Shrugging, I said, “After I've licked my way up your legs, sure. After I've ravaged your magic button and..."
Donna quickly glanced around anxiously and hissed, “Okay! Jeez! Let's not talk it to death! Board on!"
Her board appeared and she hopped onto it as I called mine up and stepped aboard. The bar's back door rattled and started to open and Donna instantly sent her board almost straight up.
Sending a field to wedge the bottom of the door, I sent my board up at a more leisurely pace and canceled the wedge as I guided my board to the cover of a tree across the alley.
The door opened and a woman stepped out and looked around carefully, then motioned to someone inside the bar. Hovering behind the tree, I felt Donna descend to my altitude before she slid into my peripheral view.
"What are we doing?” she whispered.
"We're watching people be devious,” I whispered back.
"A drug deal?"
"Dunno yet."
"If it is, what'll you do?"
Interesting that she'd assumed I'd do something. I glanced at her and repeated, “Dunno yet."
Two guys joined the woman and she went back inside the bar as the guys quietly discussed something. After a few moments, one walked to the area of the building just in front of the van and moved something to retrieve a small baggie.
The other guy had followed him. Money and the baggie changed hands and the guy who now held the money seemed unhappy. The guy with the baggie said something and the guy with the money reached to try to snatch the baggie. He got slugged hard for his effort and the other guy stood over him for a moment, then started to walk away.

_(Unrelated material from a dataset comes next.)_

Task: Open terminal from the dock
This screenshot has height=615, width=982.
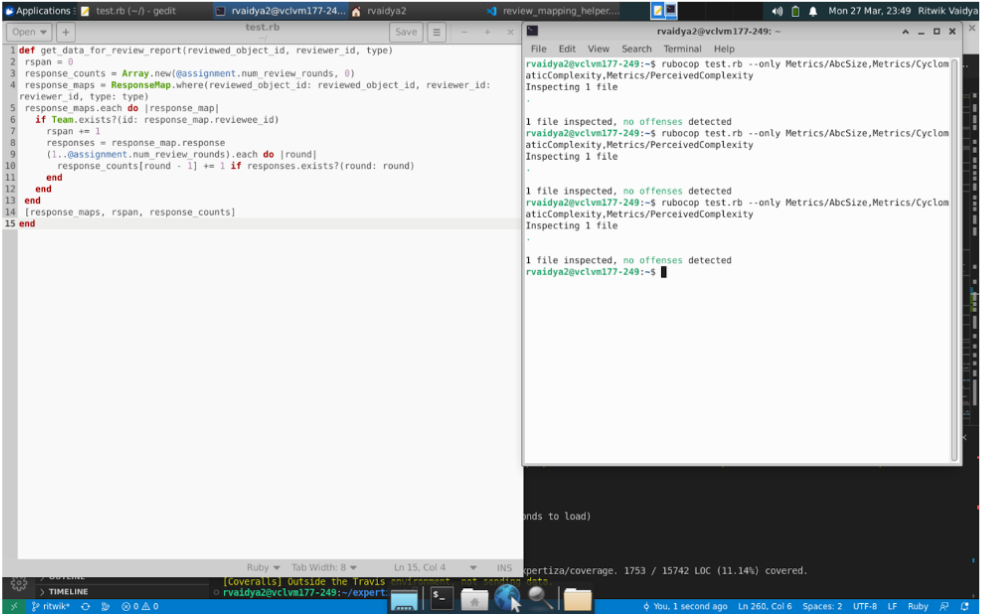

"I don't think so, motherfucker!” the guy on the ground said quite audibly.
He had to pull three times to get the gun out from under his baggy shirt, but he finally produced it and aimed it at the guy with the baggie, who froze. The guy with the gun got up and started toward him. I stunned them both.
As they collapsed, I summoned up a field screen and called the bar. Susie answered and I told her what was outside the back door, then described the woman who'd come out first and gone back in.
"I see her,” said Susie, “She saw me heading for the back door and she's hurrying to get there first. Where are you?"
"I'll stop her,” I said, “Don't worry about me. Fact is, you can have all the credit if you want it."
"The what?"
"Credit for the bust, ma'am. I don't want it. You take it."
The back door almost burst open and the woman closed it firmly behind her, then ran to check out the two guys. Wasting no time on them, she grabbed the baggie, the money, and then reached for the gun. That's when I stunned her.
Susie opened the door and stopped in her tracks as the woman fell across the guy she'd been robbing.
After a long moment, Susie asked, “Ed? Are you still there? What happened to them? Are they dead?"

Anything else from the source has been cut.